In the Atlantic, Evelyn Douek enthuses over an analogous tech issue, what she calls a “toxic content dial” at Facebook. Facebook, she recounts, had introduced emergency AI “content moderation” measures during the last election and then after the Derek Chauvin trial verdict. Facebook’s censor-bot promoted “authoritative information” and reduced “problematic content.” But, she asks, “which level is [the toxic content dial] set at on a typical day? On a scale of one to 10, is the toxicity level usually a five — or does it go all the way up to 11?”
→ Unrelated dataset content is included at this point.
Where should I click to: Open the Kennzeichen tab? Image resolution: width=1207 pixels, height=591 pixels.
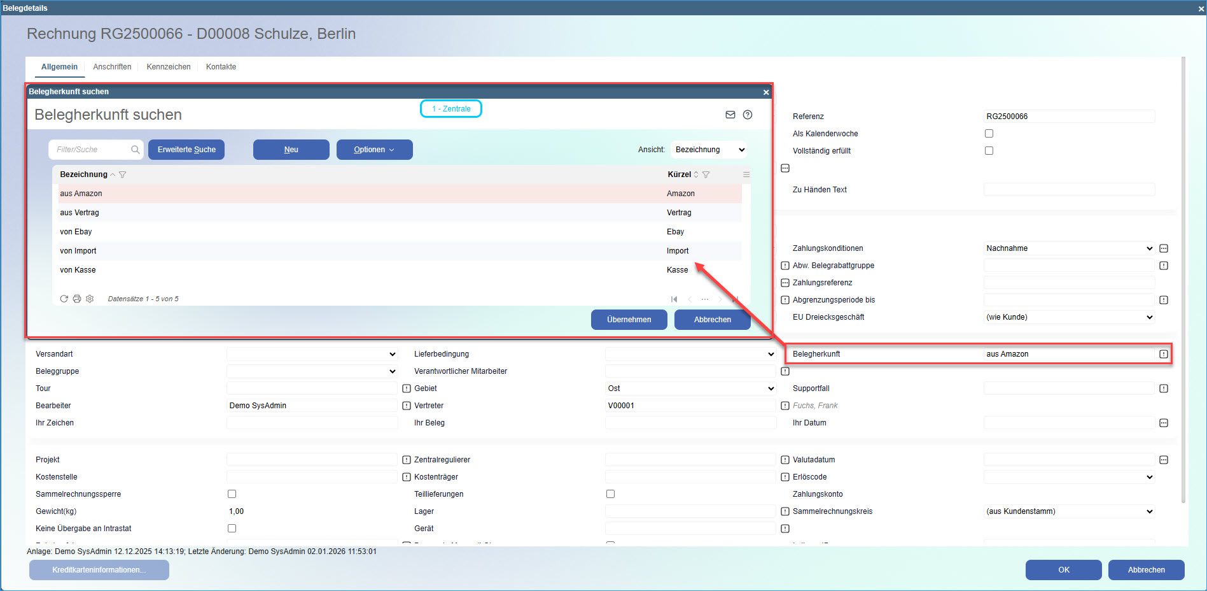point(169,67)
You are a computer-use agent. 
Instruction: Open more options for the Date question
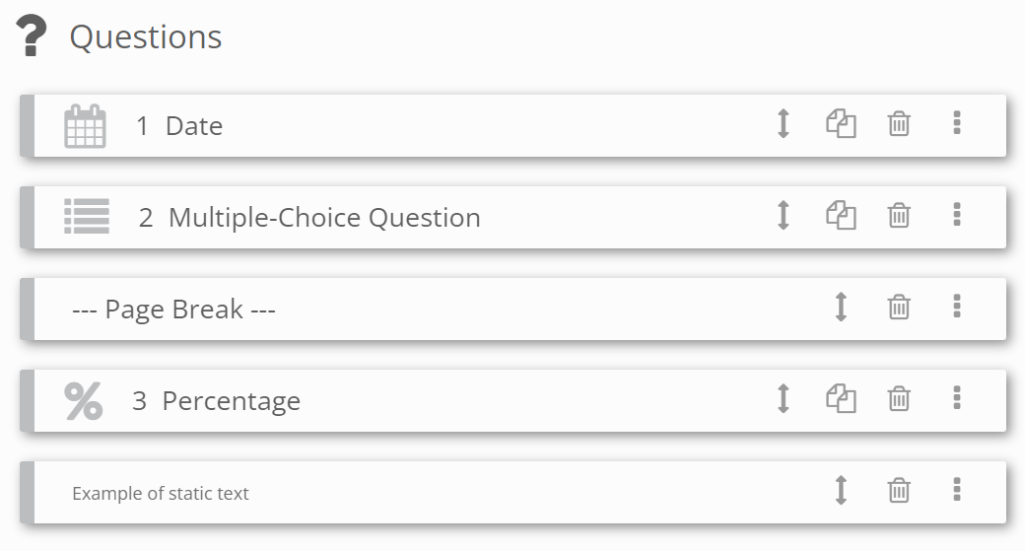click(957, 123)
Douek’s thrust is: Why not make the emergency censorship measures permanent if they make sure people see the “authoritative information” she prefers and not the content they prefer? “If there’s a reason turning down the dials on likely hate speech and incitement to violence all the time is a bad idea, I don’t see it.” Notice the word “likely” there? This is broken-windows speech policing or a sort of stop-and-frisk approach to content moderation.
I find the way this metaphor is being used where it comes to speech issues to be unsettling, frankly. It wasn’t long ago that people would argue some identity issue was a “spectrum” to stake out their right to live between its extremes. I liked that impulse. Now, if something is a “dial” for reducing expression, we are expected to crank it all the way to one side? This is an extremist approach, by definition, and I’d like to see a lot less of that intuition.